Tuhan, berbicaralah
172. Meskipun demikian, adalah mungkin bahwa, bahkan dalam doa itu sendiri, kita dapat menolak untuk membiarkan diri kita dihadapkan oleh kebebasan Roh, yang bertindak sesuai kehendak-Nya. Kita harus ingat bahwa kearifan yang penuh doa harus lahir dari kesiapan untuk mendengarkan : Tuhan dan orang lain, serta kenyataan itu sendiri, yang selalu menantang kita dengan cara-cara baru. Hanya jika kita siap untuk mendengarkan, kita memiliki kebebasan untuk mengesampingkan gagasan-gagasan kita yang tidak lengkap atau yang tidak memadai, kebiasaan dan cara kita melihat sesuatu. Dengan cara ini, kita menjadi benar-benar terbuka untuk menerima panggilan yang dapat menghancurkan keamanan kita, tetapi membawa kita kepada kehidupan yang lebih baik. Segala sesuatunya tenang dan damai tidaklah mencukupi. Allah mungkin menawarkan kita sesuatu yang lebih, tetapi dalam kelalaian yang membuat kita nyaman, kita tidak mengenalinya.

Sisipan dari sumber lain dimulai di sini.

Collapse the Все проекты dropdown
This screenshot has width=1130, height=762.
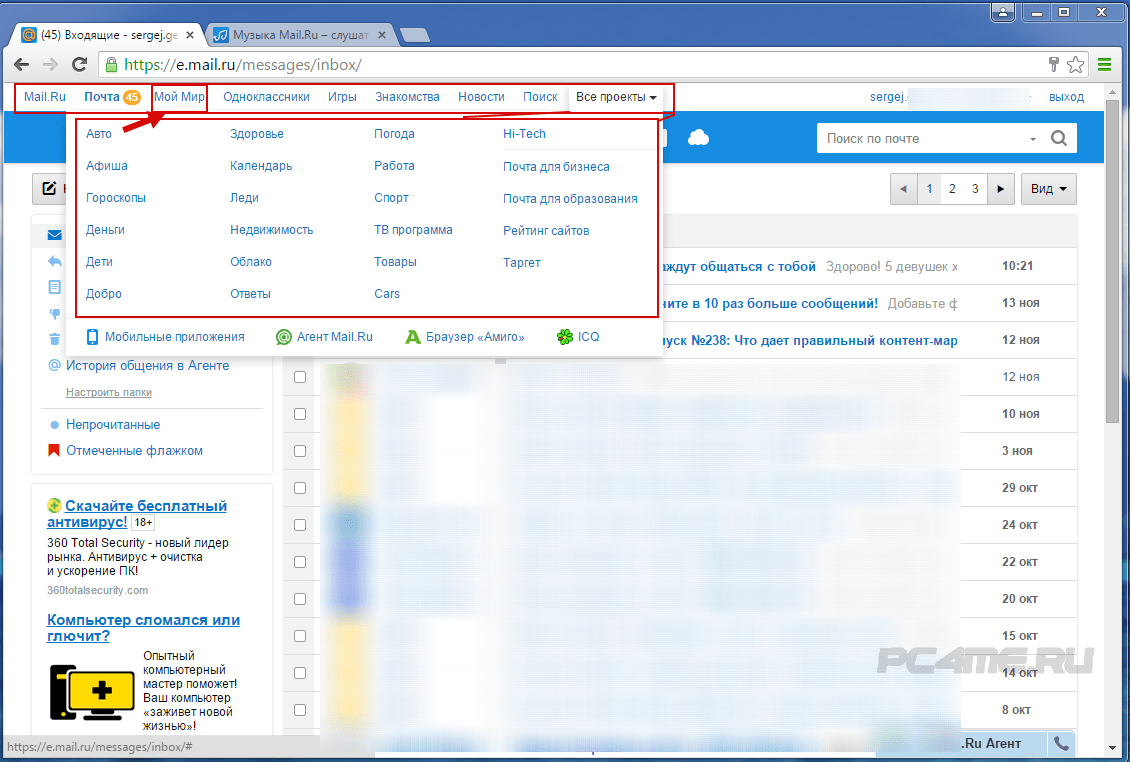click(x=616, y=98)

173. Secara alami, sikap mendengarkan ini memerlukan ketaatan pada Injil sebagai acuan tertinggi, tetapi juga pada Magisterium yang menjaganya, ketika kita berusaha untuk menemukan dalam khazanah Gereja apa pun yang paling bermanfaat untuk “hari ini” keselamatan. Ketaatan pada Injil bukan soal menerapkan aturan-aturan atau mengulangi apa yang telah dilakukan di masa lalu, karena penyelesaian-penyelesaian yang sama tidak berlaku dalam semua keadaan dan apa yang berguna dalam suatu konteks mungkin tidak terbukti dalam suatu konteks lainnya. Kearifan akan roh membebaskan kita dari kekakuan, yang tidak memiliki tempat di hadapan “hari ini” yang abadi dari Tuhan yang bangkit. Roh sendiri dapat menembus apa yang tidak remang-remang dan tersembunyi di setiap situasi, dan memahami setiap nuansanya, sehingga kebaruan Injil dapat muncul dalam terang yang lain.

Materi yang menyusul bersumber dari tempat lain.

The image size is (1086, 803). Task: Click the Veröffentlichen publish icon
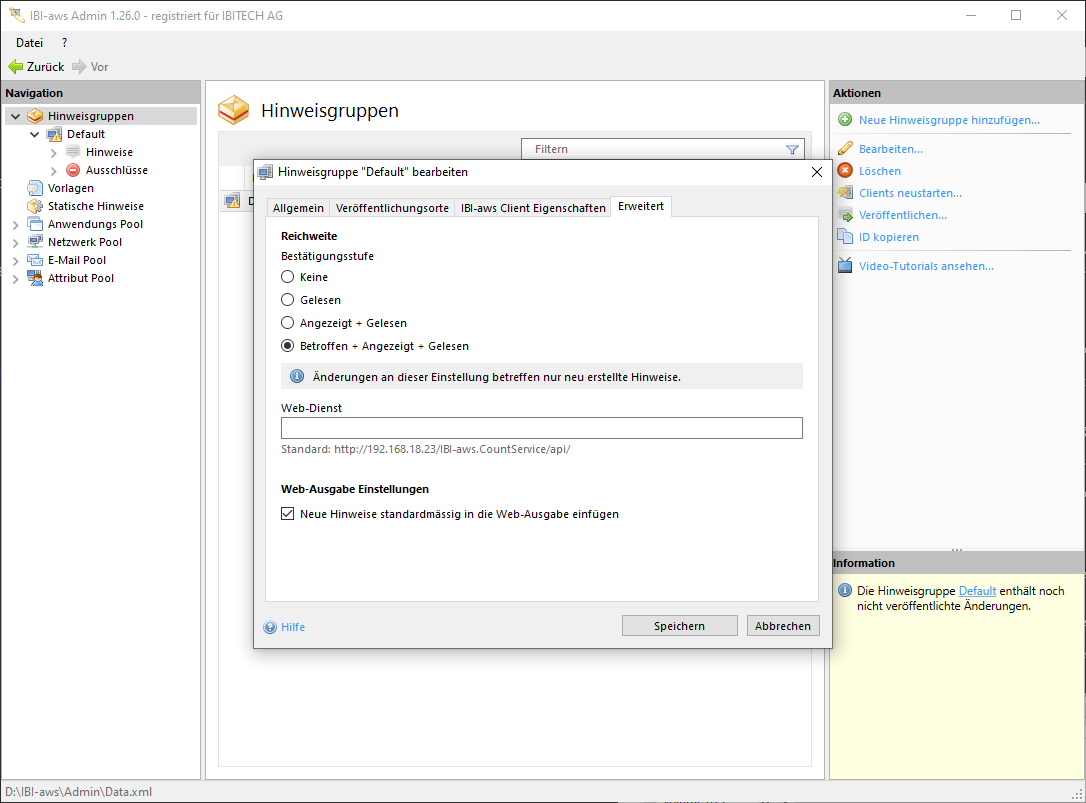click(845, 215)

Nalar karunia dan nalar salib
174. Suatu kondisi penting untuk kemajuan dalam kearifan adalah pemahaman yang bertumbuh akan kesabaran dan jadwal waktu Allah, yang tidak pernah kita miliki. Allah tidak menurunkan api ke atas orang-orang yang tidak setia (bdk. Luk 9:54), atau membiarkan orang yang tekun untuk mencabut lalang yang tumbuh di antara gandum (bdk. Mat 13:29). Kemurahan hati juga dituntut, karena “lebih berbahagia memberi dari pada menerima” (Kis 20:35). Kearifan bukanlah tentang menemukan apa lagi yang bisa kita dapatkan dari kehidupan ini, tetapi tentang mengenali bagaimana kita dapat mencapai perutusan yang dipercayakan kepada kita pada saat kita dibaptis. Hal ini mensyaratkan kesiapan untuk berkorban, bahkan mengorbankan segalanya. Karena kebahagiaan adalah sebuah paradoks. Kita sangat mengalaminya ketika kita menerima nalar yang penuh misteri yang bukan nalar dunia ini : “Inilah nalar kita”, kata Santo Bonaventura,[125] sambil menunjuk ke arah salib. Begitu kita masuk ke dalam dinamika ini, kita tidak akan membiarkan hati nurani kita mati rasa dan kita akan membuka diri kita dengan murah hati menuju kearifan.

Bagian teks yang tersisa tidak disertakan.